That error need not be in the application code.  The scaling infrastructure itself could have some small issue which causes problems at higher scales.  After all, you can do extensive testing, code review, profiling and load analysis and still miss something that comes up only under extremely high load.

Does Twisted Scale?

Just about any answer to this question that you can imagine is valid, so I'll go through them all and explain what they might mean.

No.

Applications written using Twisted can very easily share lots of state, require local configuration, and do all kinds of things which make them unfriendly to distribution over multiple nodes.  Since there is no 'canonical' Twisted application (in fact, you might say that the usual Twisted application is simply an application unusual enough to be unsuited to a more traditional LAMP-type infrastructure), there's no particular documented model for writing a Twisted application that scales up smoothly.  None of the included services do anything special to provide automatic scaling.  There are no state-management abstractions inside Twisted.  If you talk to a database in a Twisted application, the normal way to do it is to use a normal DB-API connection.

When I discussed Rails above, I said that the reason it doesn't scale is that it's too easy, by default, to write applications that don't scale.  Therefore we must conclude that Twisted doesn't scale.

Yes.

Twisted is mainly an I/O library, and it uses abstract interfaces to define application code's interface with sockets and timers.  Twisted itself includes several different implementations of different strategies for multiplexing between these timers, including several which are platform-specific (kqueue, iocp), squeezing the maximum scale out of your deployment platform, even if it changes.

I said above that infrastructure is scalable if it lets you increase your scale without changing your code.  It would make sense to say that Twisted scales because it allows you to increase the number of connections that you're handling by changing your reactor without changing your code.

You could also say that Twisted is scalable because it is an I/O library, and communication between different nodes is almost the definition of scale these days.  Not only can you write scalable systems easily using Twisted's facilities, you can use Twisted as a tool to make other systems scale, as part of a bespoke caching daemon or database proxy.  Several Twisted users use it this way.

Maybe.

Being mostly an I/O library, Twisted itself is rarely the component most in need of optimization.  Being mostly an implementation of mechanisms rather than policies, Twisted gives you what you need to achieve scale but doesn't force, or even encourage you, to use it that way.

For the most part, it's not really interesting to talk about whether Twisted scales or not.  The field of possibilities of what you can do with Twisted is too wide open to allow that sort of classification.

What about Divmod? Does Mantissa scale?

Mantissa, lest you have not heard of it already, is the application server that we are developing at Divmod.  Mantissa is based on Twisted, among other components.  However, there's a big difference in what the answer to the "scaling" question means than it means to Twisted.

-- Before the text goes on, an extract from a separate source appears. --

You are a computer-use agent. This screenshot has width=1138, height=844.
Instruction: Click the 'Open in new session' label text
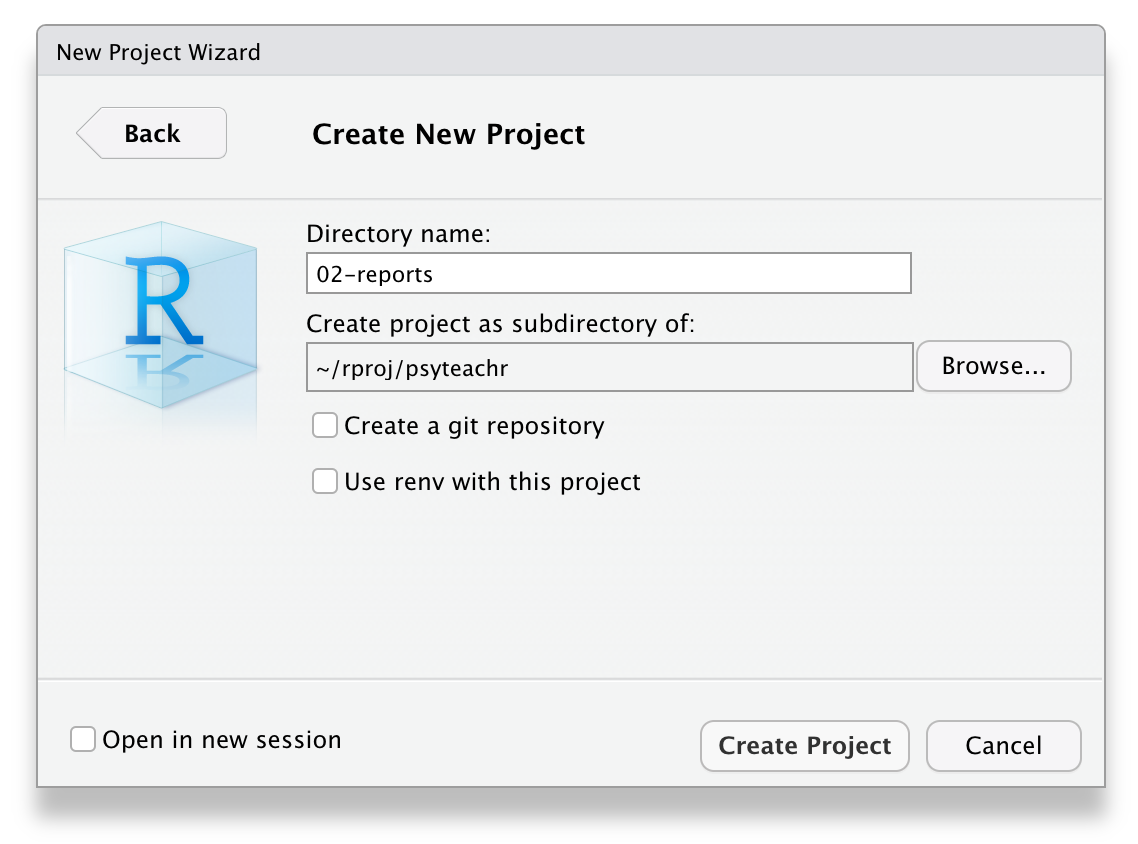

Twisted is very general and can be used in almost any type of application, from embedded devices to web services to thick clients to system management consoles.  It's almost as general as Python itself — with the notable exception that you can't use Twisted on Google App Engine because they don't allow sockets.  As part of being general, Twisted doesn't dictate much about the structure of your application, except that it use an event loop.  You can manage persistent state however you want, deal with configuration however you want.

Mantissa, on the other hand, is only for one type of application: multi-user, server-side applications, with web interfaces.  You might be able to apply it to something else but you would be fighting it every step of the way.  (Although if you wanted to use Mantissa's components for other types of applications, the more general parts decompose neatly into Nevow and Axiom.)  So the question of "does it scale" is a bit more interesting, since we can talk about a specific type of application rather than a near-infinite expanse of possibilities.  Does Mantissa scale to large numbers of users for these types of "web 2.0" applications?

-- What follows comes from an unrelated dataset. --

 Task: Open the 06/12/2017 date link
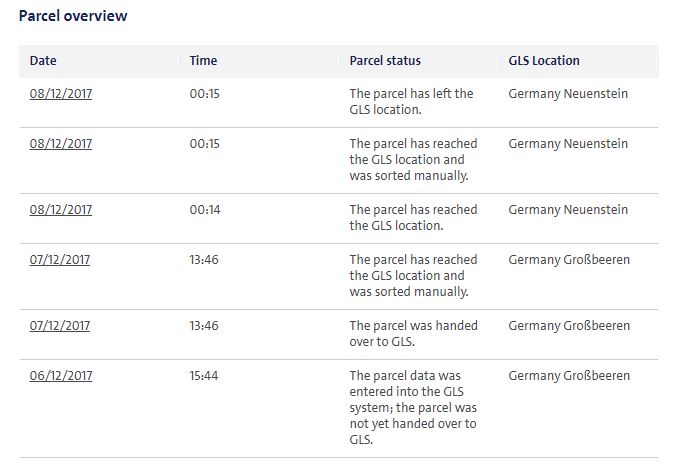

Unfortunately, the fact that the question is simpler doesn't make the answer that much simpler, so here it is:

Almost...

Mantissa has a few key ingredients that you need to build a system that scales out. The biggest one is a partitioned data-model.  Each user has their own database, where their data is stored.

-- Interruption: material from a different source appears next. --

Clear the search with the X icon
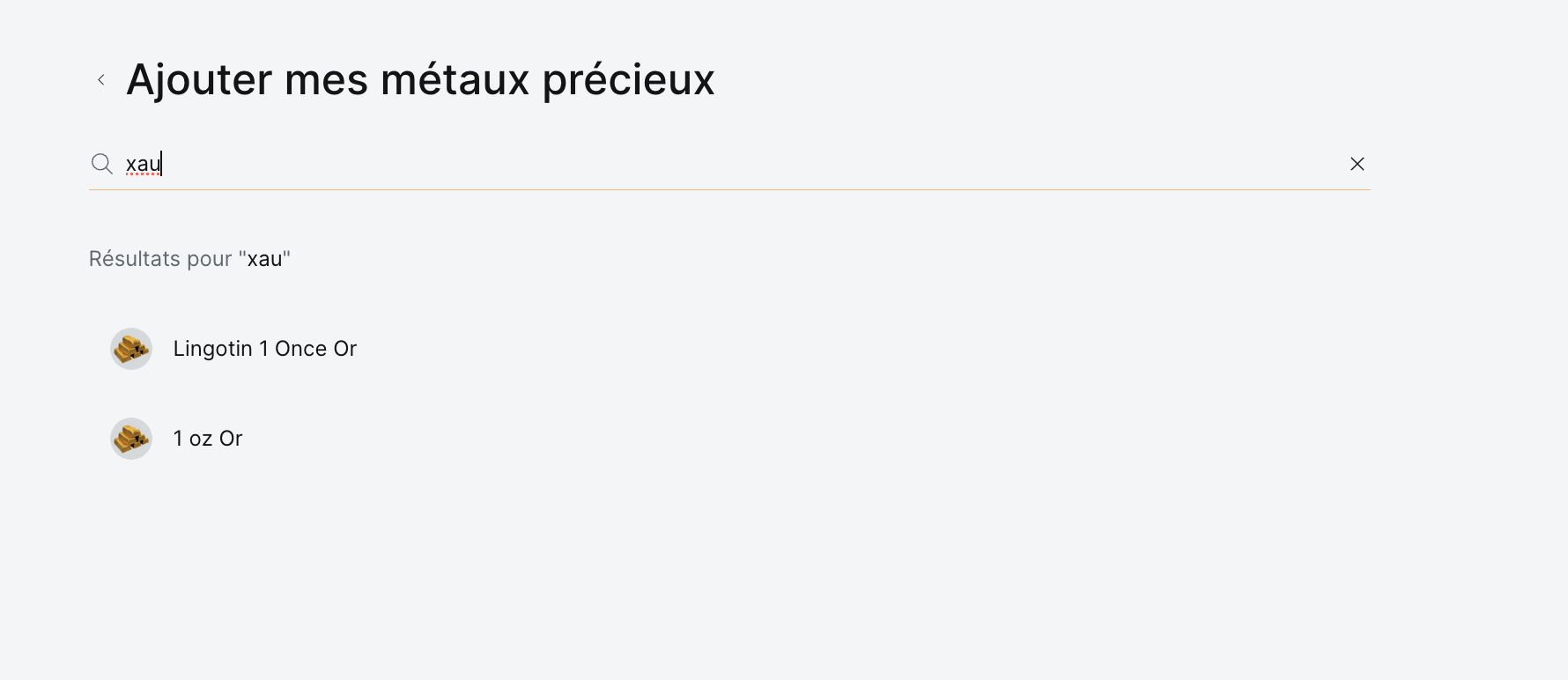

A very common "web 2.0" scaling plan — perhaps the most common — is to have an increasing number of web servers, all pointed at a single giant database with an increasingly ridiculous configuration — gigabytes of RAM, terabytes of disk, fronted by a bank of caching servers.  This works for a while.  For many sites, it's actually sufficient.  But it has a few problems.

For one thing, it has a single point of failure.  If your database server goes down, your service goes down.  Your database server isn't a lightweight "glue" component, either, so it's not a single point of failure you can quickly recover if it goes down.  Even worse, it means that even in the good scenario, where you can scale to capacity, your downtime is increased.  Each time you upgrade the database, the whole site goes down.  This problem gets compounded because a lot of sites are append-only databases with increasingly large volumes of data to migrate for each upgrade.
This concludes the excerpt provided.